* [Raw records]
§ §
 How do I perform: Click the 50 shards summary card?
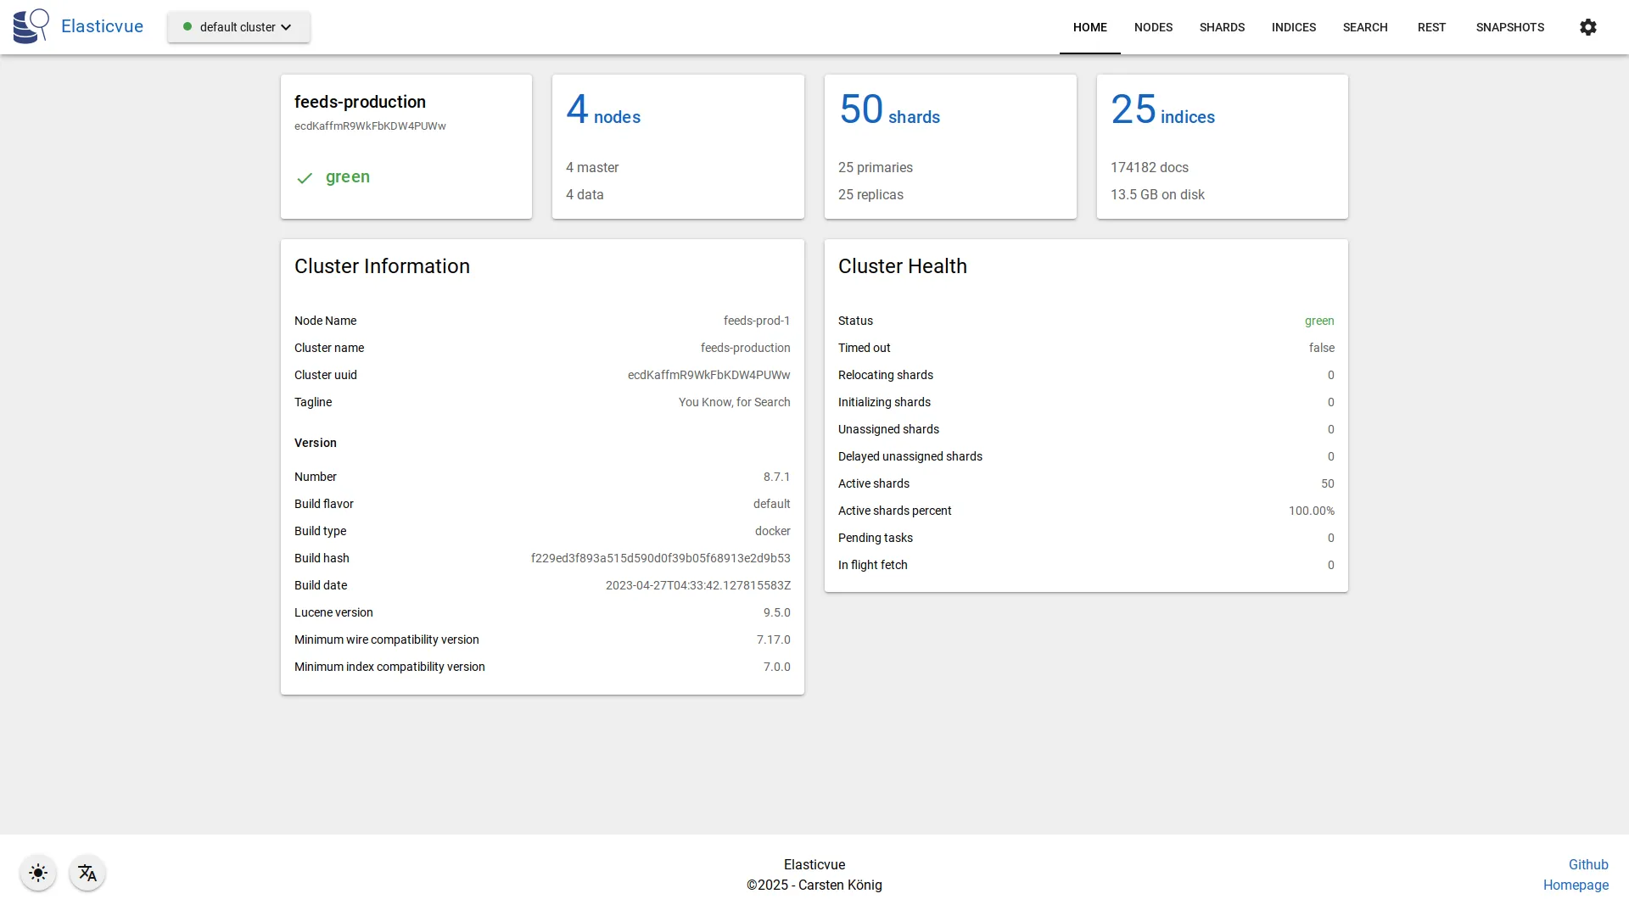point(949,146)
§ §
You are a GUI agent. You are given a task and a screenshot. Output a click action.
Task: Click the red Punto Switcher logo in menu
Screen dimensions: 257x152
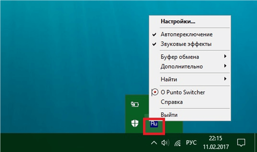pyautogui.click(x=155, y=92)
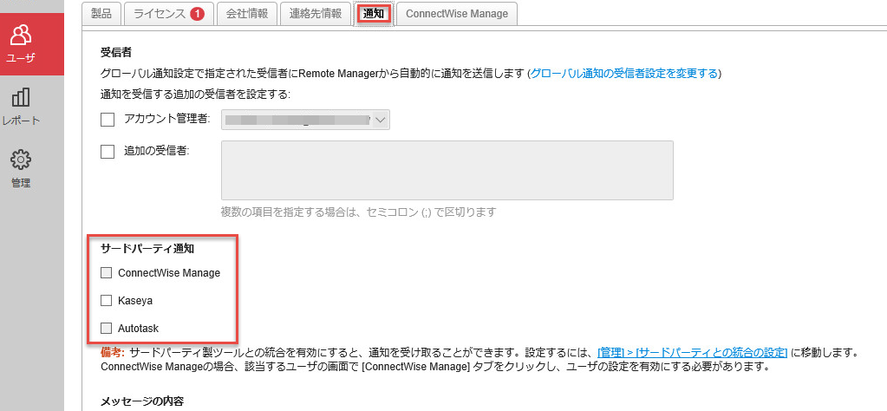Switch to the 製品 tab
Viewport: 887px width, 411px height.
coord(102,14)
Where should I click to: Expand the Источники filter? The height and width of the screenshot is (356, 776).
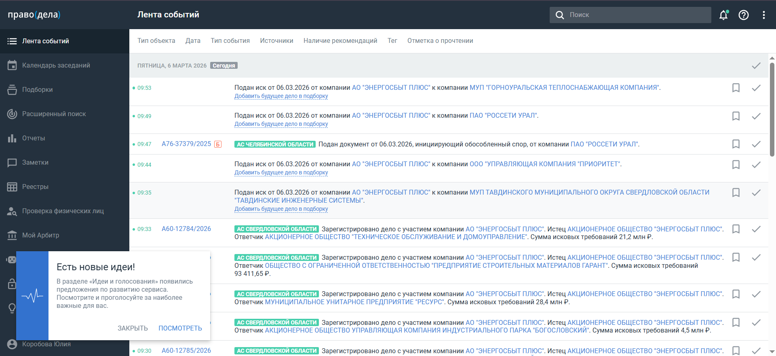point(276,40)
§ §
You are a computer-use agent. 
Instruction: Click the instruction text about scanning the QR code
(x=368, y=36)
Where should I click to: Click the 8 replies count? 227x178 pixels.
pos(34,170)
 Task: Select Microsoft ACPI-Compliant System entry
§ §
* [Task brief]
Reproduce verbatim the lines starting at the one containing "Where should I click to: Expand" and ending after the one containing "point(276,40)". Omit the pictures.

* [Response]
Where should I click to: Expand the Источники filter? The height and width of the screenshot is (356, 776).
point(276,40)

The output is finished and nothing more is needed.